According to the report, Colting is also barred from using the title Coming through the Rye, dedicating the book to Salinger and making any references to Salinger's iconic book in promotional material.
Colting managed to evade financial hardship from the suit after New York law firm Frankfurt Kurnit Klein & Selz intervened and offered to take on the case to the tune of $900,000 (6.17 million kronor) in billing.
"I haven't really spent anything, I've been sort of lucky. After they started writing about it in the press, a law firm contacted us. We don't have insurance or money to cover this, but it was really interesting to them," Colting recalled.
Seven lawyers worked on the case. In turn, the respected media and entertainment law firm, which employs a number of literature majors and works against censorship, received a lot of press.
The case also resulted in a court extending copyright protection to a single literary character from a lone work for the first time in the legal system.

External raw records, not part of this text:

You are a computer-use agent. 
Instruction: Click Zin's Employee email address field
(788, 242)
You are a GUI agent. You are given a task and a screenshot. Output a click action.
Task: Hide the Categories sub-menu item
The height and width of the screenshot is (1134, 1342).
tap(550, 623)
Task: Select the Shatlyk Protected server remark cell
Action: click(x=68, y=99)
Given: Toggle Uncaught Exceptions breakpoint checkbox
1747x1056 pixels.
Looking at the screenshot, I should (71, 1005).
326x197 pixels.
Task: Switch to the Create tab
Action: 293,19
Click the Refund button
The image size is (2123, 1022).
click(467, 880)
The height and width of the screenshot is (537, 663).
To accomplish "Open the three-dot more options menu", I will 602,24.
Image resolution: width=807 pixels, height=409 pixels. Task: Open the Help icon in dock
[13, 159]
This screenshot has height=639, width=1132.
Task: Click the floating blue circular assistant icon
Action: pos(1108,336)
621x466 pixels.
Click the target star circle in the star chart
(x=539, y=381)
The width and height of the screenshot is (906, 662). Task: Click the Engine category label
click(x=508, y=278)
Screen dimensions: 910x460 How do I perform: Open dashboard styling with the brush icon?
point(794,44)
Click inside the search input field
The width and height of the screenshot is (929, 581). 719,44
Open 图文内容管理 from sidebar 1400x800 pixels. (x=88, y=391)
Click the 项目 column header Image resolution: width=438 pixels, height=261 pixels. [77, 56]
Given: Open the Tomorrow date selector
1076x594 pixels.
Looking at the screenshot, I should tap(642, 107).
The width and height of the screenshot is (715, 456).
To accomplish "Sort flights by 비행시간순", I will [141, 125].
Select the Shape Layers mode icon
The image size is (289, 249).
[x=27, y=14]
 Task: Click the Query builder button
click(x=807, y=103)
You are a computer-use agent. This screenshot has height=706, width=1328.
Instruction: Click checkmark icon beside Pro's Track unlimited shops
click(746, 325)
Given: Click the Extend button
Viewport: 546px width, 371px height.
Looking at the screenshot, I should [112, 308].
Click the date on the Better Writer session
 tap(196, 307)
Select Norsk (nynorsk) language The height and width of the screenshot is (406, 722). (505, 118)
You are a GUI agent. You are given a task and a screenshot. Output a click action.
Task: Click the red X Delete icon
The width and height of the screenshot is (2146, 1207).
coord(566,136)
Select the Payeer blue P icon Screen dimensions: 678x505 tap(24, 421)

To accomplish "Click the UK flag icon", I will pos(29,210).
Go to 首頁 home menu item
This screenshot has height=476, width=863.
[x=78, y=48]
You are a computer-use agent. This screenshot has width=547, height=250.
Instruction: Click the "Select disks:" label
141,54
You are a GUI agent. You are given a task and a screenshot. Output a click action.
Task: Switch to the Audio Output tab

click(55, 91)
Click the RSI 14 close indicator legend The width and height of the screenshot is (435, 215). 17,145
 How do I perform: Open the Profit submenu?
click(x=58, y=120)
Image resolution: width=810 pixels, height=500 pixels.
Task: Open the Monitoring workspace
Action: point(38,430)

The Catcher in the Rye has sold more than 35 million copies since it was first published in 1951. Salinger guarded the work intensely, refusing all attempts to adapt the work for screen and stage, as well as any audio editions.
Previously, he also sued an author who had attempted to publish a biography including letters that Salinger had written to other others and friends. The book was eventually published with the letters' contents paraphrased.